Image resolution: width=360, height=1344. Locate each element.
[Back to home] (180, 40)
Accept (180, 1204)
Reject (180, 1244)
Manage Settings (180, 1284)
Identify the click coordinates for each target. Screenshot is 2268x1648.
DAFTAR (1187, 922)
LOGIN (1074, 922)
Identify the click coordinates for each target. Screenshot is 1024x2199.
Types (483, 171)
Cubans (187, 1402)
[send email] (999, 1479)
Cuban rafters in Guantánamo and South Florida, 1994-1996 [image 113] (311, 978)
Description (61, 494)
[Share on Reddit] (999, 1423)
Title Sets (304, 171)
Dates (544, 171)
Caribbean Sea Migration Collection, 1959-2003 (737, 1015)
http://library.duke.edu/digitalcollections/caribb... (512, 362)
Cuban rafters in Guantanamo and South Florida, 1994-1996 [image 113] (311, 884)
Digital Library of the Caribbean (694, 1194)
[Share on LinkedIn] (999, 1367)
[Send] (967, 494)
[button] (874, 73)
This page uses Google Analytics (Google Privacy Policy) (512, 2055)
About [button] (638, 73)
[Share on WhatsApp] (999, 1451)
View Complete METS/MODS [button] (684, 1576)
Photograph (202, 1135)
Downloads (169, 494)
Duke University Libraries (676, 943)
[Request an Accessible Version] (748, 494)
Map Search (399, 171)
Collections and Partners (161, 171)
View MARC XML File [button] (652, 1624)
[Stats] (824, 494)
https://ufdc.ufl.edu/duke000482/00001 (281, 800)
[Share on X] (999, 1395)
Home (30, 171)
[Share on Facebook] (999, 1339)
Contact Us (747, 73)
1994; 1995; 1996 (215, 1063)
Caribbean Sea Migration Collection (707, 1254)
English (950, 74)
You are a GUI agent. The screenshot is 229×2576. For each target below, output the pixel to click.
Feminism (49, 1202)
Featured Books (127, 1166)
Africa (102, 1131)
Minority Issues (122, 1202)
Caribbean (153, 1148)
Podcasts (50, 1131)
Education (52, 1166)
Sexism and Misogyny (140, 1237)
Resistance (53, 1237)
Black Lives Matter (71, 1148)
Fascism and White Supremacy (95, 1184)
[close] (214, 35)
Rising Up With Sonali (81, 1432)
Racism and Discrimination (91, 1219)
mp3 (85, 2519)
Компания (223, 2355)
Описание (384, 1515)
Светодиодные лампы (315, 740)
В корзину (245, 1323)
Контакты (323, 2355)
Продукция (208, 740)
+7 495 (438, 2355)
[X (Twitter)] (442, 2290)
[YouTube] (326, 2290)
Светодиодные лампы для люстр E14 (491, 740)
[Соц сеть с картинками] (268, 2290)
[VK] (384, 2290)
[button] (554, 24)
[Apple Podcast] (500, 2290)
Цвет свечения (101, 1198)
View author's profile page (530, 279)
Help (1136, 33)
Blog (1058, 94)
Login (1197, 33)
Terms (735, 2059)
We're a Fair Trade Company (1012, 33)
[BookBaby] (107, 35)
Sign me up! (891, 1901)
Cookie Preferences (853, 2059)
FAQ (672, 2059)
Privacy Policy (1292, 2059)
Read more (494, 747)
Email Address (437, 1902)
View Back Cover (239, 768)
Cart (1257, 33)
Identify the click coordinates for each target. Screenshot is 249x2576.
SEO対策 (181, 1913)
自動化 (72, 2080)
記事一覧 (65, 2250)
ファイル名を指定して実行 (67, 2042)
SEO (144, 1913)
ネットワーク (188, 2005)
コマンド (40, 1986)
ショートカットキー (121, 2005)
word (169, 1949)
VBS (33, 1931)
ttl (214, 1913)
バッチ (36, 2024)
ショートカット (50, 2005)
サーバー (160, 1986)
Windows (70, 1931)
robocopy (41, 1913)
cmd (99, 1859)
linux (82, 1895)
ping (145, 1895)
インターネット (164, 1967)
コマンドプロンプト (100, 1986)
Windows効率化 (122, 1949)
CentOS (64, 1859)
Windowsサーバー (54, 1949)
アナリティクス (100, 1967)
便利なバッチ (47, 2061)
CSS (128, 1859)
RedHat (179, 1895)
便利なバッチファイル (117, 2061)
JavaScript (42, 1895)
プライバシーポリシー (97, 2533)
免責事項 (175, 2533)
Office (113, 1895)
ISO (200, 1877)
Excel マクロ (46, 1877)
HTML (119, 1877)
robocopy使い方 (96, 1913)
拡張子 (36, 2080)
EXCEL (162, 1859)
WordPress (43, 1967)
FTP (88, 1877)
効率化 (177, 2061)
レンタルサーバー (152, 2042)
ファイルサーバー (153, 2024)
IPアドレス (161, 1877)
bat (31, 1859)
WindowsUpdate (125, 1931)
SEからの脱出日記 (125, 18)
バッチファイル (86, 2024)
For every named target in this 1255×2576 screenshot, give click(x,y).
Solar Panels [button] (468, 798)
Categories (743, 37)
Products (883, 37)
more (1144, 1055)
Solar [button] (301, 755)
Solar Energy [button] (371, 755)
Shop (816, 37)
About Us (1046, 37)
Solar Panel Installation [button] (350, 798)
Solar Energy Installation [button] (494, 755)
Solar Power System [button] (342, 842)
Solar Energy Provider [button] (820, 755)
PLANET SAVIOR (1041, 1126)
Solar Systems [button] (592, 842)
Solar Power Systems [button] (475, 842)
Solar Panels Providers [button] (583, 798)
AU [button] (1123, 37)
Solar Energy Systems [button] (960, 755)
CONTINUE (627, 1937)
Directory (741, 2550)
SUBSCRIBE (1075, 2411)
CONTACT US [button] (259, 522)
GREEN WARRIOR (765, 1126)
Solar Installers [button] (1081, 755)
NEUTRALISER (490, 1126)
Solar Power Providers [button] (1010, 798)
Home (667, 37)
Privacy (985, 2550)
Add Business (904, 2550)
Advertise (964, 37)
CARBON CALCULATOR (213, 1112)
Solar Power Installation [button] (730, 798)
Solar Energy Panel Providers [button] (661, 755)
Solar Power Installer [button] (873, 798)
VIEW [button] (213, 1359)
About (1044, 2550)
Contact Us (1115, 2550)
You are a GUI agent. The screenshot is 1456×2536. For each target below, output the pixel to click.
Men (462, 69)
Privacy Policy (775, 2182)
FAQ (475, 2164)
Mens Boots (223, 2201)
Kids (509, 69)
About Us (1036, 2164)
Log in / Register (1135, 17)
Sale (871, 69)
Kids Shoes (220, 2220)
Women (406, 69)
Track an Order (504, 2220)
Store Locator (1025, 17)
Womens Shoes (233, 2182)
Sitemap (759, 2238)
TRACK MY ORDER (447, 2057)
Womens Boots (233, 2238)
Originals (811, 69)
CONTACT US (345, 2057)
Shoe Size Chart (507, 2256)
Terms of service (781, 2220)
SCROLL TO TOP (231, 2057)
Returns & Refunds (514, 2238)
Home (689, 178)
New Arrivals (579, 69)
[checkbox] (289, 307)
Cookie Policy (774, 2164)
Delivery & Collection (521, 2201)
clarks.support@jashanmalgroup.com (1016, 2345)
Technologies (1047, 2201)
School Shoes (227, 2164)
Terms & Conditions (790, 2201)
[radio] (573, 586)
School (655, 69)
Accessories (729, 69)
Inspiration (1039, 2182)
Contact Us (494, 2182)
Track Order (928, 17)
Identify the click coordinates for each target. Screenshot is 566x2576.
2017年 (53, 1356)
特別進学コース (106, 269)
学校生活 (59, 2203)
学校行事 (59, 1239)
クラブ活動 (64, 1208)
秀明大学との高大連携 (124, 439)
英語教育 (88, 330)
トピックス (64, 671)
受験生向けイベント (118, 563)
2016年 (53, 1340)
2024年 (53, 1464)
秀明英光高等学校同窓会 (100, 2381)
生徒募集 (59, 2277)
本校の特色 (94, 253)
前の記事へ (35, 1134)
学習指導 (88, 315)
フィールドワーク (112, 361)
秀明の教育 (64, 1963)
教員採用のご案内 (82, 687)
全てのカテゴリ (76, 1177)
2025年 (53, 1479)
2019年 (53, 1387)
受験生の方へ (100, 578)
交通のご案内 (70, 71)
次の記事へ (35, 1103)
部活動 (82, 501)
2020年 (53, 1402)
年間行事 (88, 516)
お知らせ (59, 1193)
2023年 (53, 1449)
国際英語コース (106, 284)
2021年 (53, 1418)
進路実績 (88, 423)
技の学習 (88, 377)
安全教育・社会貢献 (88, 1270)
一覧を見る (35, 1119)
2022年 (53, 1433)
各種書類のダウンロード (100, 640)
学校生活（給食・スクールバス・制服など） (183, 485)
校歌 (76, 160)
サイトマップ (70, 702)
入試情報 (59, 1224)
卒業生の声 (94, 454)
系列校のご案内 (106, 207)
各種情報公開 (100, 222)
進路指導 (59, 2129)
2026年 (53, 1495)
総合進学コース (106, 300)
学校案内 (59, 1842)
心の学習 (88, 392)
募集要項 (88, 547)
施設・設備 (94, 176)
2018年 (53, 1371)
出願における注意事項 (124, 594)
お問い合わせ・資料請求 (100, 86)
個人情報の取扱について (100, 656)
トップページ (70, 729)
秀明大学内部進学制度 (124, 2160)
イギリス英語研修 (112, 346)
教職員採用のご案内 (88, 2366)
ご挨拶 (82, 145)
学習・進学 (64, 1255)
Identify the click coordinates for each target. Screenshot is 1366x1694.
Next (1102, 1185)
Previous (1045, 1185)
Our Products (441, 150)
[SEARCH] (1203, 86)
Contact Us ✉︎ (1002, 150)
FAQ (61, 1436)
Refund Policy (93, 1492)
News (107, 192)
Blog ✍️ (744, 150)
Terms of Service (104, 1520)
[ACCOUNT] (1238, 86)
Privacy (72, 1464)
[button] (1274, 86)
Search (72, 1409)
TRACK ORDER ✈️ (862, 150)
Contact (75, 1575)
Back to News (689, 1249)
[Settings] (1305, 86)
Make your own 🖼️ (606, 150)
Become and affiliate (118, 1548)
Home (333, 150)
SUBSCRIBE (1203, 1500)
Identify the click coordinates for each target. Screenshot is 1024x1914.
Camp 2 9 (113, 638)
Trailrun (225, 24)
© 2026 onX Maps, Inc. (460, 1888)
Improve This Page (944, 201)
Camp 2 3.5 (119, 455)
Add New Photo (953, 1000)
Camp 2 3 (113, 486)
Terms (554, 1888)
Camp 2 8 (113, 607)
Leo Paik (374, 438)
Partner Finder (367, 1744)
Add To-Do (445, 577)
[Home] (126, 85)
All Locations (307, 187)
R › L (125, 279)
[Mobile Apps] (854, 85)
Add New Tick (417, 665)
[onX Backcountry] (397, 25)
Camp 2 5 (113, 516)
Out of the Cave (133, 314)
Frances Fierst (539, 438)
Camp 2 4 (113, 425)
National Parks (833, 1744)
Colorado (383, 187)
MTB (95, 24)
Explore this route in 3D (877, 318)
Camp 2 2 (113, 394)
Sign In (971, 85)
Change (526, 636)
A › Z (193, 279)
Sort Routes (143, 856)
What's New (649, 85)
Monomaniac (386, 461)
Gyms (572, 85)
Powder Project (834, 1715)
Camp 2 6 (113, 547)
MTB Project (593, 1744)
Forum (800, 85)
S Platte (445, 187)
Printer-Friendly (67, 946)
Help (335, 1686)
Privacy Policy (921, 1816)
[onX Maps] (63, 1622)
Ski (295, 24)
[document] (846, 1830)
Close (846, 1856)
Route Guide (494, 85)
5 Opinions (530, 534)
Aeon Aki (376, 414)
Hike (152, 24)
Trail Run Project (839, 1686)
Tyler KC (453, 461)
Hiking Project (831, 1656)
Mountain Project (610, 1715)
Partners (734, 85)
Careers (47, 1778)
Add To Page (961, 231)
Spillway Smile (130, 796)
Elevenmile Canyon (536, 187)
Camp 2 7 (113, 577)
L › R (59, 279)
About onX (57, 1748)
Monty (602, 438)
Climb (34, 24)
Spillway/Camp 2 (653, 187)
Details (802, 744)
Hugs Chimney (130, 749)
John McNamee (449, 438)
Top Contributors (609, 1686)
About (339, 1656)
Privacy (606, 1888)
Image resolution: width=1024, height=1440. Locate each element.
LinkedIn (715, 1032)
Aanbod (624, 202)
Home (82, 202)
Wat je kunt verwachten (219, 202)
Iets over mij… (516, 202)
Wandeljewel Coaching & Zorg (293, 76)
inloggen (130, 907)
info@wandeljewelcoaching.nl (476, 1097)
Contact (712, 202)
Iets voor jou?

### Problem statement
All lines of the data above that include the word "Providers" must be shown.

### Task solution
Solar Panels Providers [button] (583, 798)
Solar Power Providers [button] (1010, 798)
Solar Energy Panel Providers [button] (661, 755)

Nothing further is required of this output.